Almost to the on-ramp, I checked my gas gauge and got a chill: The needle was on “E.” I never let my car drain that close to empty. In college I drove a clunker to night classes, and one time I read about a woman who ran out of gas at night, so she trudged off for a gallon. On the way back two men poured her own gasoline over her and set her on fire. The only reason anyone knew what happened was that this creature from the black lagoon came walking into a liquor store, went up to the clerk, told her story, collapsed, and died. That was when I bought my first gun.

I pulled into a Unocal station. After paying, I asked the attendant in the glass booth if I was still in Long Beach.

“Signal Hill,” he said. The whites of his eyes glowed in a nest of dark lashes.

“Signal Hill? I didn't even know we had a Signal Hill. Do you know if there are any restaurants around open?”

“Take Cherry,” he said, and waved an arm eastward.

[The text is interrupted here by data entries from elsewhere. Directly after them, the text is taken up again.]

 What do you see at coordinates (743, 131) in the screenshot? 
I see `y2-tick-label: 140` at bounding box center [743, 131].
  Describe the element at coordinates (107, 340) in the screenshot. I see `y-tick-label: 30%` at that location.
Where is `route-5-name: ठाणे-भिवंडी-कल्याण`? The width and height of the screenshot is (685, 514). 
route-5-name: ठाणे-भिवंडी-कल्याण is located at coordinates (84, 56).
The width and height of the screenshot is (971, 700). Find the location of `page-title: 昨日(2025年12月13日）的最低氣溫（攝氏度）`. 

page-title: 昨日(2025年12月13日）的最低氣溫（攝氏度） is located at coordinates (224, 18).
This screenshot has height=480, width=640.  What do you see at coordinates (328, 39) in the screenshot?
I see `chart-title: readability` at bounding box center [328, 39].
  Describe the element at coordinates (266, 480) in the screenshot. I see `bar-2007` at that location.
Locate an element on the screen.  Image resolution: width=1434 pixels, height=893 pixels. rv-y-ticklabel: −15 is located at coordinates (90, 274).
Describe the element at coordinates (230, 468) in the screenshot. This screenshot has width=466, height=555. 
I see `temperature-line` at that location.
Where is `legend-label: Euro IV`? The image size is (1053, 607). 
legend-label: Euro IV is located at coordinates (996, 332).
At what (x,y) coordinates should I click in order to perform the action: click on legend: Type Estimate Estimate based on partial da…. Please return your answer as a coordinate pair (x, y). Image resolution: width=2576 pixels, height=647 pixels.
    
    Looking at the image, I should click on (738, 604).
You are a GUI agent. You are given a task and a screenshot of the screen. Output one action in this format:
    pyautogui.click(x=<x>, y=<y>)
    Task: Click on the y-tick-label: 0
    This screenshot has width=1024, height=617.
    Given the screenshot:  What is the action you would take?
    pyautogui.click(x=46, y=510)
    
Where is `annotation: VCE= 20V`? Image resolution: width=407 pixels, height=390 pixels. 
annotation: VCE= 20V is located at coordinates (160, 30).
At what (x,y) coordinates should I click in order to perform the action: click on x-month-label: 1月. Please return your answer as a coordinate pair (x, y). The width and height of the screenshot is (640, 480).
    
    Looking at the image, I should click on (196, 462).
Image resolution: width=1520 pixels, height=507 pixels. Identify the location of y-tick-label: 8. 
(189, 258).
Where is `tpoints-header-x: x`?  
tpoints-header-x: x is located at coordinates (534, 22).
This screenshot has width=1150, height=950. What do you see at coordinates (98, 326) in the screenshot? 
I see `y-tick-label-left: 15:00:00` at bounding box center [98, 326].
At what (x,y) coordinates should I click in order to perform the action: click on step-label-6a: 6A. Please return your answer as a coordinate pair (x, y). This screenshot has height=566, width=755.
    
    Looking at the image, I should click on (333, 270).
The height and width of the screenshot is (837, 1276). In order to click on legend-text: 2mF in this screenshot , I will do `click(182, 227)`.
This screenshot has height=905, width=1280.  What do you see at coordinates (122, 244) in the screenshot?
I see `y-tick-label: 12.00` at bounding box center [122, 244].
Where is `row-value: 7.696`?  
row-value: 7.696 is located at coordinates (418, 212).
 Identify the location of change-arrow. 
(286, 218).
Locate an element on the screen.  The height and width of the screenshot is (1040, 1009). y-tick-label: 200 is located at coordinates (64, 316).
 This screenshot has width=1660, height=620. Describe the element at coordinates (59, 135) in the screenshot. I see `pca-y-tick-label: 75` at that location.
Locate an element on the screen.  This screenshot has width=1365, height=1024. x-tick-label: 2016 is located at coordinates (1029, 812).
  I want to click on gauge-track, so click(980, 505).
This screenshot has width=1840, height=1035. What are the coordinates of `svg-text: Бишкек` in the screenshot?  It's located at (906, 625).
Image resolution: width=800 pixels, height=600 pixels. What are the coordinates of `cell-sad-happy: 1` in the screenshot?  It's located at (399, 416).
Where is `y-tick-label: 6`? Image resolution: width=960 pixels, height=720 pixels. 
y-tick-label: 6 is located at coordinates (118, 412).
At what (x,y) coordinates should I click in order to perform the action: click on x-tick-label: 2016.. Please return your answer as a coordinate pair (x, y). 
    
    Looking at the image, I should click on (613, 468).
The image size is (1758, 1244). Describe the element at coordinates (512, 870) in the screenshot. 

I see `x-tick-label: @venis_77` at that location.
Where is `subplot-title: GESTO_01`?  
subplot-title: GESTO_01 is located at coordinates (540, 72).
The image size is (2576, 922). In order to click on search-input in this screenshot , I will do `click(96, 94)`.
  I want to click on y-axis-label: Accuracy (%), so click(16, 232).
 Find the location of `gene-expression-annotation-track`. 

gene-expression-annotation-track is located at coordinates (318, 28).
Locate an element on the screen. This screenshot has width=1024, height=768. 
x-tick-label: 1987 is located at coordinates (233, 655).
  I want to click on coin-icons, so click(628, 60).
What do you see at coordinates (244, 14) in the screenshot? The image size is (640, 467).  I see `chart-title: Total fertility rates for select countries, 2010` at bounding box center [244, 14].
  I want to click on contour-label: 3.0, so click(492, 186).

“Do any of them have bars, do you know?”

His eyes shifted left a moment, thinking, My, these American women are something else, I guess, and I found myself giving the guy a stupid story, saying I had an uncle who worked at a bar around here someplace I was trying to find. By this time I was really feeling dopey and discouraged, thinking, You do not know what you're doing, Smokey, get the fuck home; nobody's working but the poor immigrants who don't know how to stop—and you. Instead, I passed over the 405 again and drove north along Cherry. One more try.